The first 'Folding Together' project (the pilot) took place at the Israel Museum, Jerusalem, in the summer of 2002, with a grant of US$19,291 from the Peres Center for Peace. In a course of 12 meetings, each of two and a half hours, 15 Israeli and 15 Palestinian children aged 8-11 came together to make origami. The project ended with an evening exhibition and entertainment for the children's families, representatives from 6 foreign embassies, members of the Museum Board and representatives from Jerusalem City Council. NHK TV from Japan filmed the course and the final event, which was broadcast on prime-time Japanese TV news, as an example of how Japanese culture could bring together 2 sides in conflict.
The children were taught by a team of professional origami teachers, who represented equally the Israeli and Palestinian communities. Hebrew, Arabic and English were spoken during the course. We designed many unusual, never-done-before origami projects which brought the children from the 2 sides together to create, to interact, to get to know each other and to have fun together. Additionally, the Museum had asked us to orientate the course towards Fine Art and away from what they saw as the kitsch 'craft' aspects of origami ...whch we were only too delighted to do! These several unique aspects of the course made each meeting a semi-improvised adventure, from which we all learnt much. Remarkably, few -- if any -- meetings were unsuccessful, a tribute to everyone's professionalism, and the motivation and good humour of the children.
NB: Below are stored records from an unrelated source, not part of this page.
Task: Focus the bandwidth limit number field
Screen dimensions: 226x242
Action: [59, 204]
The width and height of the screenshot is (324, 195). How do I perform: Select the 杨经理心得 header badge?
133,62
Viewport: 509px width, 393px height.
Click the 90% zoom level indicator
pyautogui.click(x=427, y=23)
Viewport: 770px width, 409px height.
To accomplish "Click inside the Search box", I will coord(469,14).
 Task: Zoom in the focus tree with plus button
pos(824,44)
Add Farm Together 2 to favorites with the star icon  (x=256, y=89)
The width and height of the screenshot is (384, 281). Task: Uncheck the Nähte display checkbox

The pilot was judged to be a great success by everyone involved, even by those who were initially skeptical of success. The children themselves, their families and schools, all praised the way in which the project brought the children together as equals, allowed them to get to know each other without pressure, and gave everyone the opportunity to learn respect, earn respect and to be respected.
Late in 2002, Miri Golan gave birth to a baby boy. 'Folding Together' activities were suspended throughout most of 2003.